WHAT THE EXERCISE ASKS: Format these records as a numbered list, skipping the blank lines.

—————

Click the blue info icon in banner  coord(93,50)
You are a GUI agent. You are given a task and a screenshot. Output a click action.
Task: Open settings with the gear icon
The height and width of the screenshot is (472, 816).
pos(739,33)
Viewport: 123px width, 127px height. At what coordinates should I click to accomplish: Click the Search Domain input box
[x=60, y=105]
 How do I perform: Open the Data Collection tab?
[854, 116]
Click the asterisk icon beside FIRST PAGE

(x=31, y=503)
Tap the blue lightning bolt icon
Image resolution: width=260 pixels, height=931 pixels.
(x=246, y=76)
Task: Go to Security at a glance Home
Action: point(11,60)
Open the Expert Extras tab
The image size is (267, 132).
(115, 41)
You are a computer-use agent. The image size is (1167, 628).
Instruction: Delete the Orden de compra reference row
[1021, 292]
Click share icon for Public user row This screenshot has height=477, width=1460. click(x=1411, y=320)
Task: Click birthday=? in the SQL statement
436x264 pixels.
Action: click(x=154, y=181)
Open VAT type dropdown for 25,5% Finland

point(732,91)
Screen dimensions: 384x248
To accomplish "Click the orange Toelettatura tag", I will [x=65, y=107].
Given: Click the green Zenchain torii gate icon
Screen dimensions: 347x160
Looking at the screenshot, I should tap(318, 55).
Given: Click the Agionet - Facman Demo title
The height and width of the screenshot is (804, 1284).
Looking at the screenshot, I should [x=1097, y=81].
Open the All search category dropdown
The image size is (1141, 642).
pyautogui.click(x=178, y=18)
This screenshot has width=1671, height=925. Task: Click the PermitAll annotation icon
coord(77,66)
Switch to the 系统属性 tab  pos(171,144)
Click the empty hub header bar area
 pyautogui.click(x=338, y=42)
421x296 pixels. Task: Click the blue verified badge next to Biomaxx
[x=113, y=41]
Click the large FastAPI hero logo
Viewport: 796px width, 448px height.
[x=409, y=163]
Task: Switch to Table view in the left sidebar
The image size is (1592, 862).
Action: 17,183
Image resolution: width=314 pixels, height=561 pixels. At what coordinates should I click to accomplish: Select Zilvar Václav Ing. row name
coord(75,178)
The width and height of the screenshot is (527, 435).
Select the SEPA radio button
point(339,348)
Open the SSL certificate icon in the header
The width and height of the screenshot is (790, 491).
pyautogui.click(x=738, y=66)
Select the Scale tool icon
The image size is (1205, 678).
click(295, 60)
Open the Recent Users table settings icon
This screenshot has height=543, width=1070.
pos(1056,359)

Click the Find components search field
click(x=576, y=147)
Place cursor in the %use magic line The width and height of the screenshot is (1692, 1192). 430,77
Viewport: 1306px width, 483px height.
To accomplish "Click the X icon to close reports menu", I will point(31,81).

—————

RESULT OF THIS EXERCISE:
1. Click the blue info icon in banner  coord(93,50)
2. You are a GUI agent. You are given a task and a screenshot. Output a click action.
3. Task: Open settings with the gear icon
4. The height and width of the screenshot is (472, 816).
5. pos(739,33)
6. Viewport: 123px width, 127px height. At what coordinates should I click to accomplish: Click the Search Domain input box
7. [x=60, y=105]
8.  How do I perform: Open the Data Collection tab?
9. [854, 116]
10. Click the asterisk icon beside FIRST PAGE
11. (x=31, y=503)
12. Tap the blue lightning bolt icon
13. Image resolution: width=260 pixels, height=931 pixels.
14. (x=246, y=76)
15. Task: Go to Security at a glance Home
16. Action: point(11,60)
17. Open the Expert Extras tab
18. The image size is (267, 132).
19. (115, 41)
20. You are a computer-use agent. The image size is (1167, 628).
21. Instruction: Delete the Orden de compra reference row
22. [1021, 292]
23. Click share icon for Public user row This screenshot has height=477, width=1460. click(x=1411, y=320)
24. Task: Click birthday=? in the SQL statement
25. 436x264 pixels.
26. Action: click(x=154, y=181)
27. Open VAT type dropdown for 25,5% Finland
28. point(732,91)
29. Screen dimensions: 384x248
30. To accomplish "Click the orange Toelettatura tag", I will [x=65, y=107].
31. Given: Click the green Zenchain torii gate icon
32. Screen dimensions: 347x160
33. Looking at the screenshot, I should tap(318, 55).
34. Given: Click the Agionet - Facman Demo title
35. The height and width of the screenshot is (804, 1284).
36. Looking at the screenshot, I should [x=1097, y=81].
37. Open the All search category dropdown
38. The image size is (1141, 642).
39. pyautogui.click(x=178, y=18)
40. This screenshot has width=1671, height=925. Task: Click the PermitAll annotation icon
41. coord(77,66)
42. Switch to the 系统属性 tab  pos(171,144)
43. Click the empty hub header bar area
44.  pyautogui.click(x=338, y=42)
45. 421x296 pixels. Task: Click the blue verified badge next to Biomaxx
46. [x=113, y=41]
47. Click the large FastAPI hero logo
48. Viewport: 796px width, 448px height.
49. [x=409, y=163]
50. Task: Switch to Table view in the left sidebar
51. The image size is (1592, 862).
52. Action: 17,183
53. Image resolution: width=314 pixels, height=561 pixels. At what coordinates should I click to accomplish: Select Zilvar Václav Ing. row name
54. coord(75,178)
55. The width and height of the screenshot is (527, 435).
56. Select the SEPA radio button
57. point(339,348)
58. Open the SSL certificate icon in the header
59. The width and height of the screenshot is (790, 491).
60. pyautogui.click(x=738, y=66)
61. Select the Scale tool icon
62. The image size is (1205, 678).
63. click(295, 60)
64. Open the Recent Users table settings icon
65. This screenshot has height=543, width=1070.
66. pos(1056,359)
67. Click the Find components search field
68. click(x=576, y=147)
69. Place cursor in the %use magic line The width and height of the screenshot is (1692, 1192). 430,77
70. Viewport: 1306px width, 483px height.
71. To accomplish "Click the X icon to close reports menu", I will point(31,81).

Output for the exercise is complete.